Esteemed Contributor III


Thanks for replying back and the information provided. We highly recommend you to please get in contact with our support department in order to further assist you with this situation.You can contact them over the phone, chat or e-mail in the following @16 link.Please let us know once you have contact with them.NC

New Contributor II

Ok, I have opened a Intel Service request support ticket. My ticket / reference number is: 01553540 I have cited this thread in the ticket request as it contains alot of info related to my issue.

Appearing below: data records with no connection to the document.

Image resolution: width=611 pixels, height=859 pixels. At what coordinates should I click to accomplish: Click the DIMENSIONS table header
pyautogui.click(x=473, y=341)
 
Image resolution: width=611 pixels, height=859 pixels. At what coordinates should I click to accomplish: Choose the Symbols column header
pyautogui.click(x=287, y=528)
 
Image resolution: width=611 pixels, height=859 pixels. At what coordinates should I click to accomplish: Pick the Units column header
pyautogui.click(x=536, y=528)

Btw, My SMART Wear Leveling Count has now slipped to 86 in the past day or 2 (whereas my Total Host writes for this drive has only increased about 75-100 gb from 87 to 86)

also when i bench mark the 750 pcie, the results are quite a bit slower than my orginal benchmarks i recorded from day 1. This could be bc the 750 is now a boot dirve vs a 2nd drive during benchmarks, but i did take care to ensure that very little disk IO was occurring when i ran these recent benchmarks. ( i also moved my win 10 VM page file over to a separate intel SSD drive i have connected) However my VM page file rarely would grow beyond 3gb in size (its set to use between 1024mb and 24gb in windows VM settings, so a 3gb page file is small / pretty un-used - so i dont think that the page file was causing alot of write activity when it was on the 750, however i can't be sure of this)

(i have a feeling a hardware/SSD swap and alot of disk cloning / disk imaging and testing is going to be in my future )

thanks for all your quick help with this issue.